Every record below should be printed exactly, except for the pictures.

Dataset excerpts

....................

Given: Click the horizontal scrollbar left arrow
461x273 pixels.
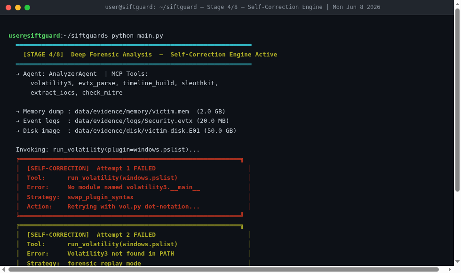Looking at the screenshot, I should (4, 269).
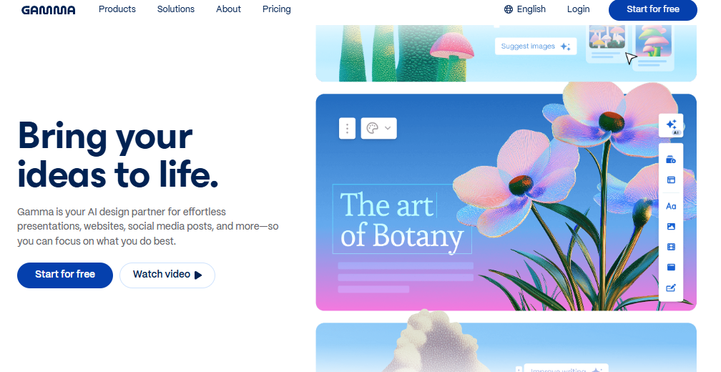Open the English language selector
Viewport: 721px width, 372px height.
click(x=525, y=9)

....................

• **Written response**
Given: Click the horizontal scrollbar left arrow
461x273 pixels.
Looking at the screenshot, I should (4, 269).
Open the English language selector
Viewport: 721px width, 372px height.
click(x=525, y=9)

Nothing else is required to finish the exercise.